La Sicilia è stata infatti particolarmente interessata dall’esodo di persone dalla Lombardia, dove ancora oggi permane il numero più alto di contagiati dal virus, avvenuto a seguito dell’annuncio della chiusura della regione come misura di contenimento del contagio. E c’è molta paura che questo possa provocare un dilagare di infezioni, che potrebbero mettere in seria difficoltà il Sistema Sanitario Regionale

ALCUNE RIFLESSIONI

La conferma arriva anche dall’Ocse. Il nostro servizio sanitario pubblico resta, per qualità ed efficacia delle prestazioni sanitarie, uno dei migliori in Europa e al mondo. Ma gli indicatori qualitativi e quantitativi dei servizi sanitari regionali, disegnano un sistema con molte disuguaglianze. Differenze che spiegano, per esempio, i flussi di mobilità sanitaria diretti, prevalentemente, dal sud verso le regioni del nord.

Mentre dall’altra parte, segnala sempre la relazione delle Corte dei Conti, la decrescita degli investimenti ha rallentato l’ammodernamento delle apparecchiature terapeutiche.
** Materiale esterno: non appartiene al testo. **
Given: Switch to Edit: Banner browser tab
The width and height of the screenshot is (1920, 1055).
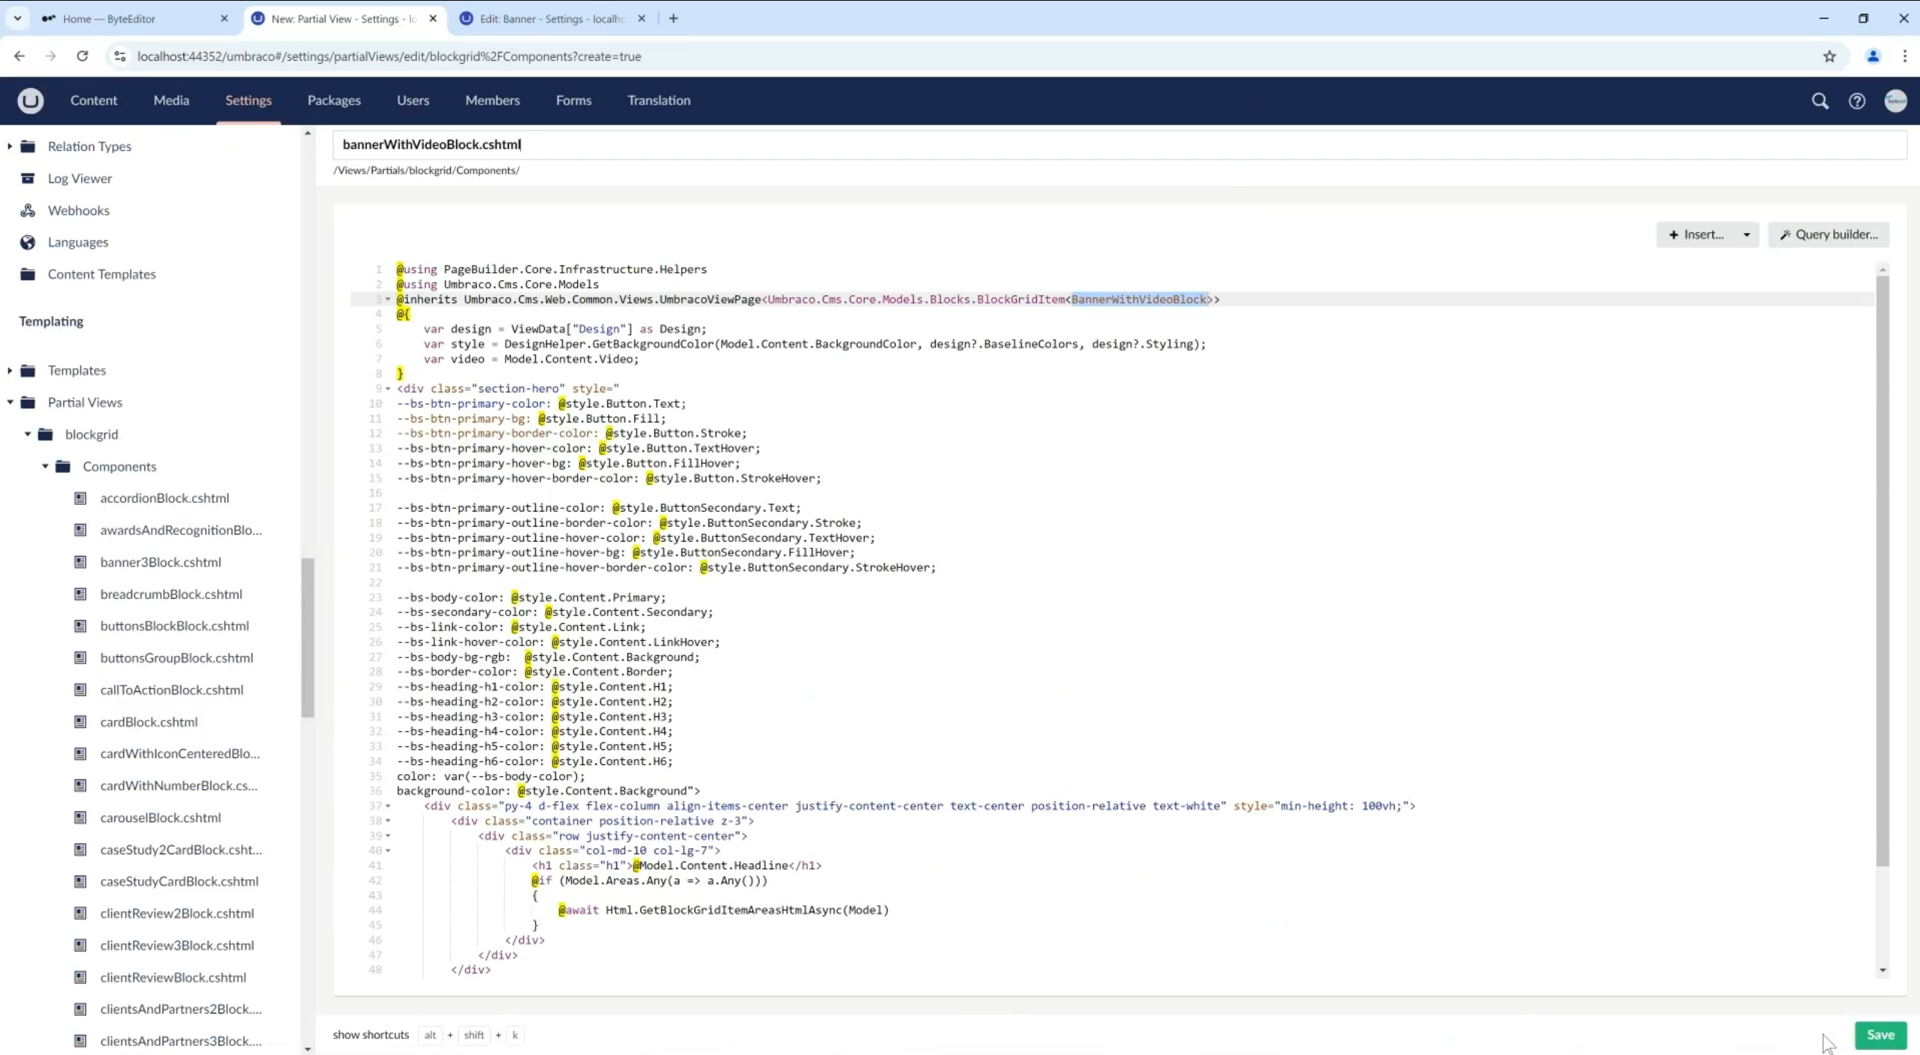Looking at the screenshot, I should pos(551,18).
E aumentato il degrado delle infrastrutture, che è mediamente maggiore al Sud rispetto al Nord, con ricadute anche sulla qualità delle cure.

Diritto alla salute diviso tra Stato e regioni

La salute è diritto tutelato dall’articolo 32 della Costituzione italiana. Ma il complesso delle norme che regolano il sistema sanitario per garantire a tutti i cittadini, l’accesso universale all’erogazione equa delle prestazioni sanitarie, è sempre più complesso. Intanto, con la riforma del titolo V della Costituzione, varata nel 2001, la responsabilità della tutela della salute è stata ripartita tra lo Stato e le regioni. È lo Stato che ha il compito di determinare i livelli di assistenza che devono essere garantiti su tutto il territorio nazionale e di vigilare sulla loro effettiva erogazione.

Le regioni, invece, programmano e gestiscono in piena autonomia la sanità nell’ambito territoriale di loro competenza, avvalendosi delle aziende sanitarie locali (Asl) e delle aziende ospedaliere. Ma è sempre lo Stato che finanzia la sanità, con le risorse provenienti dalla fiscalità generale che vanno a costiture il  Fondo sanitario nazionale (Fsn). Da esso si determinano annualmente le risorse necessarie per regione e provincia autonoma. A cui si aggiungono le varie forme di compartecipazione alla spesa sanitaria da parte degli assistiti. Come i servizi a pagamento e i ticket. Oltre che le entrate proprie delle amministrazioni regionali.

Tutto ciò dovrebbe avvenire nel rispetto di quelli che sono i cosiddetti LEA, i livelli essenziali di assistenza. A cui tutte le regioni si dovrebbero attenere per garantire un uguale livello di servizi e prestazioni sanitarie. Ma così non è, tanto che dal primo gennaio 2020, è entrato in vigore un nuovo sistema di monitoraggio, varato dal ministero della Salute, che le amministrazioni regionali dovranno rispettare.

Nel 2017 il 42% del totale delle risorse finanziarie per la sanità è stato assorbito dalle regioni del Nord. Mentre il 20% è andato a quelle del Centro, il 23% al Sud, il 15% alle autonomie speciali.

Nonostante le forti azioni di controllo della spesa, ci sono ancora regioni regioni soggette ai cosiddetti « Piani di rientro». A loro vanno risorse dal fondo sanitario nazionale per il 46%. Intanto, come l’emergenza sanitaria da Coronavirus ha drammaticamente rivelato, occorrerà tornare a investire su tutta la sanità pubblica, al nord come al sud. Secondo l’Associazione Salute Diritto Fondamentale , solo per mettere in sicurezza gli ospedali e le strutture sanitarie territoriali, nelle zone ad alto rischio sismico, occorrerà stanziare almeno 32 miliardi.